### Enunciado
¿Puedes copiar literalmente el tramo de la reseña del libro de Tusquets que va desde "Lo que destaca" hasta "Montaner tratara primorosamente."?

### Texto de referencia
---

De Fidias a Dalí, pasando por Nazca

En la búsqueda que emprende pacientemente Tusquets, para procurar despejar la duda que le provocan ciertos rasgos de obras de arte excepcionales, recorre no sólo el campo de varias disciplinas, sino que pasa por todas las épocas y aborda la obra de múltiples creadores.

De modo que queda claro que, siendo el autor un distinguido arquitecto, su obra se propone indagar en un abanico mucho más amplio de la creación humana.

Lo cierto es que las indagaciones de nuestro colega revelan aspectos ignorados (o poco examinados) de obras de arte paradigmáticas. Es el caso del Palau de la Música, el inconfundible edificio de Doménech i Montaner que es conocido en el mundo entero.

Lo que destaca OT es que el autor trabajó una fachada oculta, que daba a un estrecho patio trasero, con el mismo rigor y cuidado que aquellas que quedaban claramente expuestas. Quiso el destino que el convento de Sant Francesc, vecino del Palau, fuera trasladado casi un siglo más tarde y se abriera así el frente que Doménech i Montaner tratara primorosamente.

En el ejemplo de Fidias la impresión es mucho mayor. En efecto, los frisos del Partenón muestran un acabado minucioso y armónico en caras que nunca hubieran sido vistas si esas piezas escultóricas hubieran quedado en su emplazamiento original. Y lo mismo acontece con algunas obras de Miguel Angel.

Los enigmáticos trazados sobre el terreno en las planicies de Nazca, sólo visibles desde las alturas y por completo incomprensibles a los ojos de un paseante, fueron explicados por los científicos de la Smithsonian Institution como motivados por razones de carácter religioso.

Y en las páginas finales de este libro apasionante, Oscar Tusquets declara “Para no emplear el nombre de Dios en vano, utilizamos coherencia formal, íntima satisfacción por la obra bien hecha y otros términos etéreos”, y poco más adelante se pregunta: “¿Puede existir un Arte trascendente totalmente agnóstico? En vista de lo que este agnosticismo es capaz de producir, y aunque la existencia de Dios no nos acabe de convencer, ¿no sería mejor hacer “como si” Dios existiese y pudiese juzgar nuestras obras?”

Las reflexiones finales del autor cierran el círculo que se inició en el texto con el que se abre su trabajo, y nos llena de regocijo y placer. Porque Dios lo ve.

---

### Datos recopilados

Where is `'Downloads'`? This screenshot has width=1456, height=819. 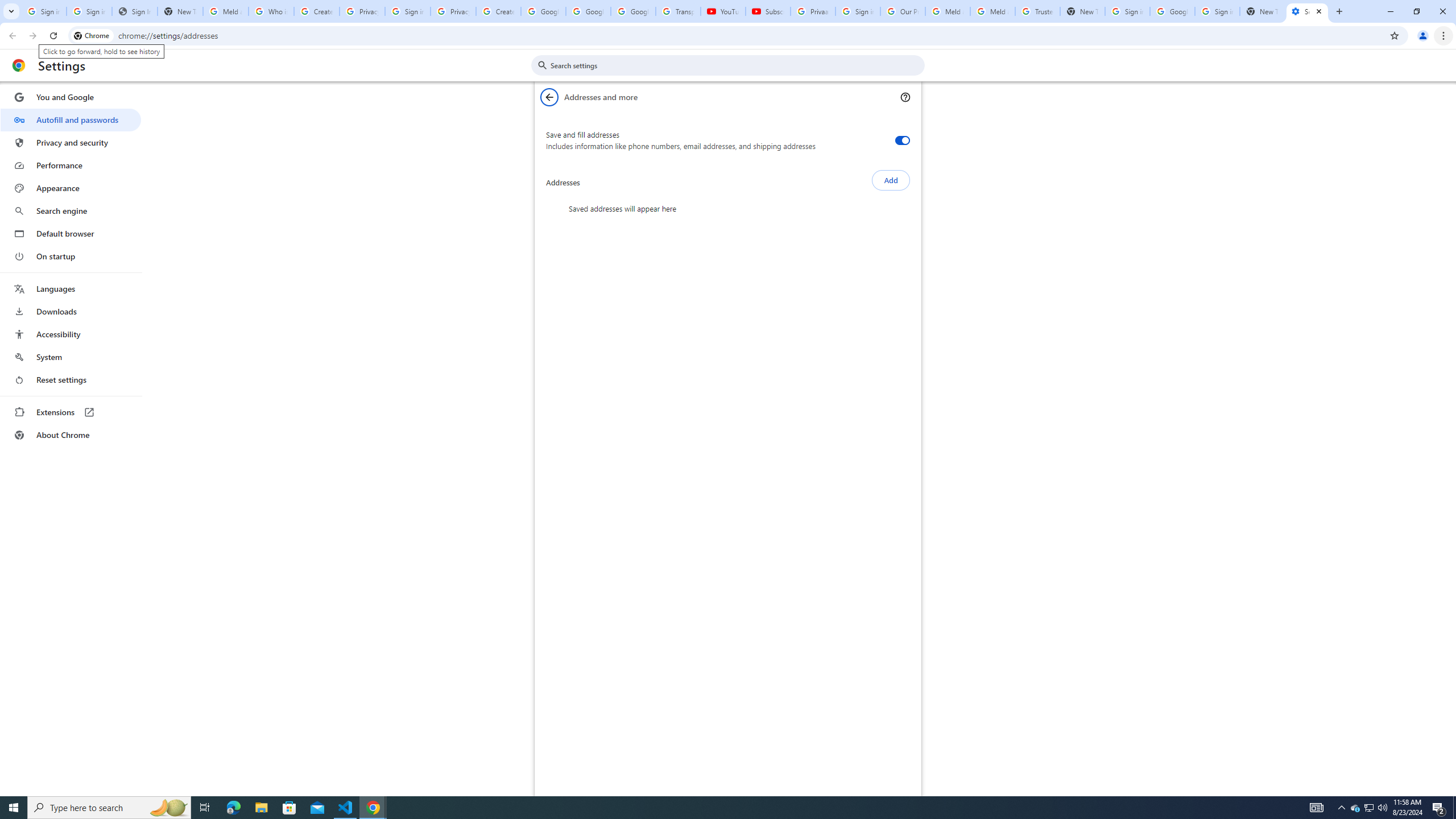 'Downloads' is located at coordinates (70, 311).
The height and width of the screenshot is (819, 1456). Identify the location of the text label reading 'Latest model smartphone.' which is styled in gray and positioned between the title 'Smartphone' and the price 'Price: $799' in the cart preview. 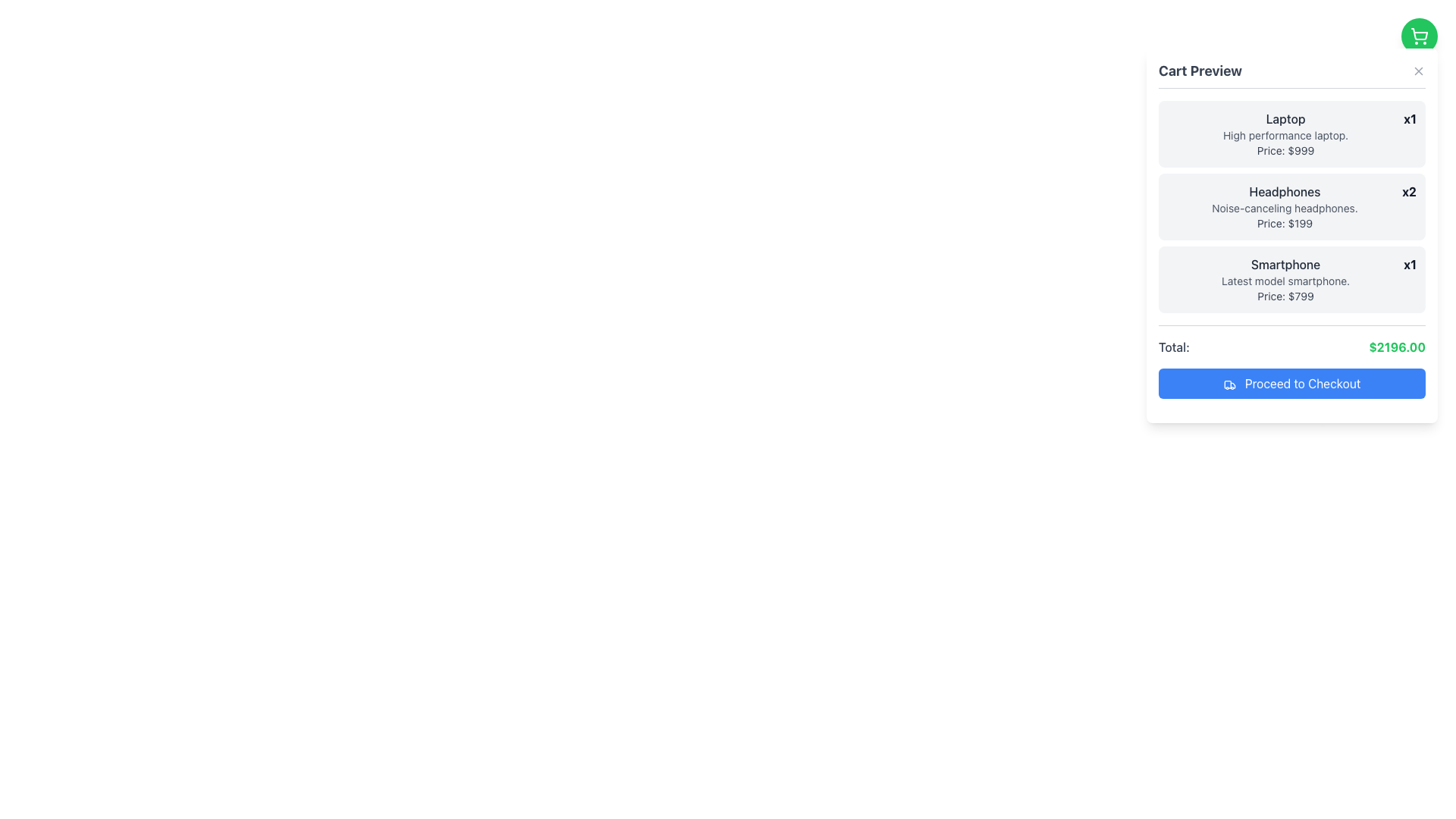
(1285, 281).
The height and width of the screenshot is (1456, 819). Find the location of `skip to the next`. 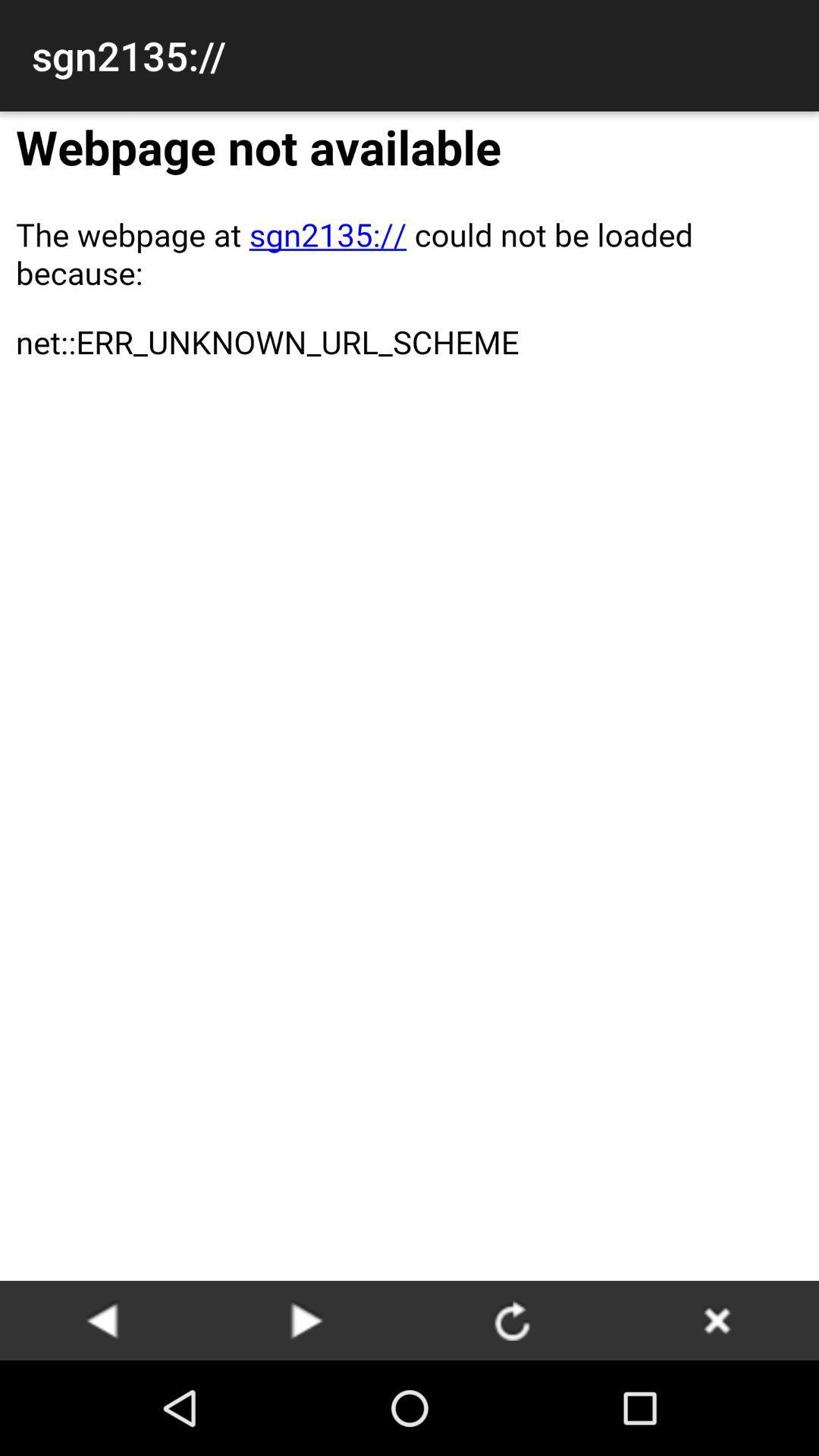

---

### Solución
Lo que destaca OT es que el autor trabajó una fachada oculta, que daba a un estrecho patio trasero, con el mismo rigor y cuidado que aquellas que quedaban claramente expuestas. Quiso el destino que el convento de Sant Francesc, vecino del Palau, fuera trasladado casi un siglo más tarde y se abriera así el frente que Doménech i Montaner tratara primorosamente.